Data for the task:
· · · · ·
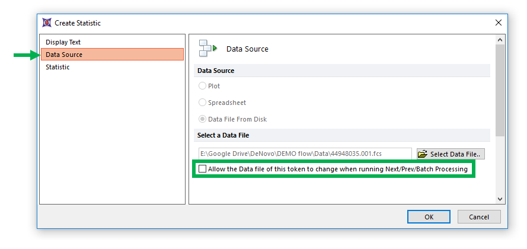Click the Create Statistic window title text
The image size is (527, 249).
click(78, 23)
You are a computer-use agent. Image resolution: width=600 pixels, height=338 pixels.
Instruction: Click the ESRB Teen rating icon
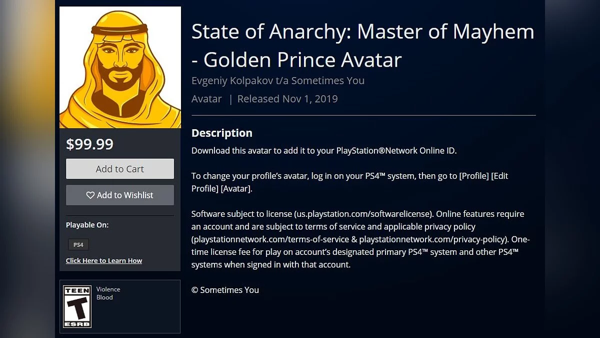(x=78, y=306)
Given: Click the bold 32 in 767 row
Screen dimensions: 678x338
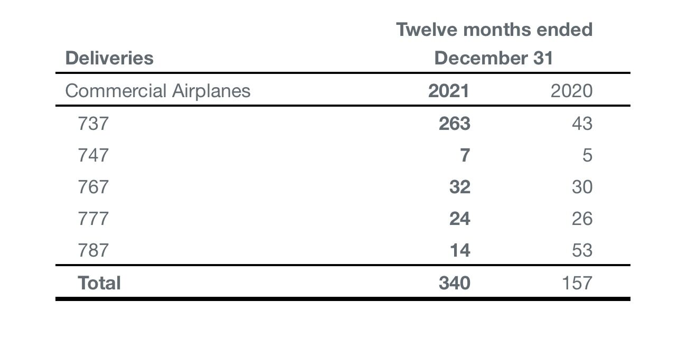Looking at the screenshot, I should (x=459, y=187).
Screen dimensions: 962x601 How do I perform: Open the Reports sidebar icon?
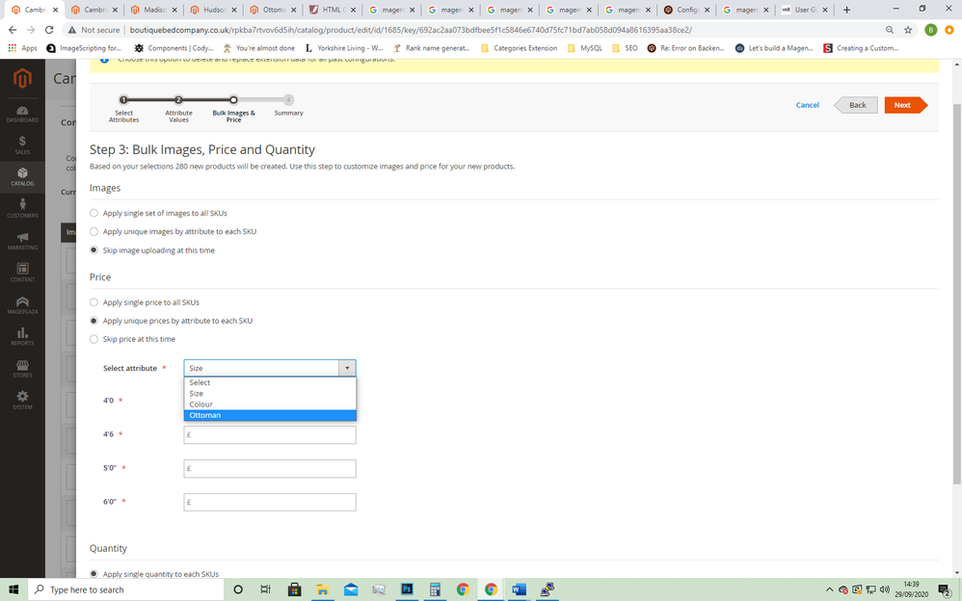(22, 335)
· · · · ·
Task to carry out: Nothing but the lines from the one containing "Given: Click the bold 32 in 767 row" through the final line of the records, both included and copied exactly, should appear in the answer; pictures stay out.

Response area:
Given: Click the bold 32 in 767 row
Screen dimensions: 678x338
Looking at the screenshot, I should (x=459, y=187).
Screen dimensions: 962x601 How do I perform: Open the Reports sidebar icon?
(22, 335)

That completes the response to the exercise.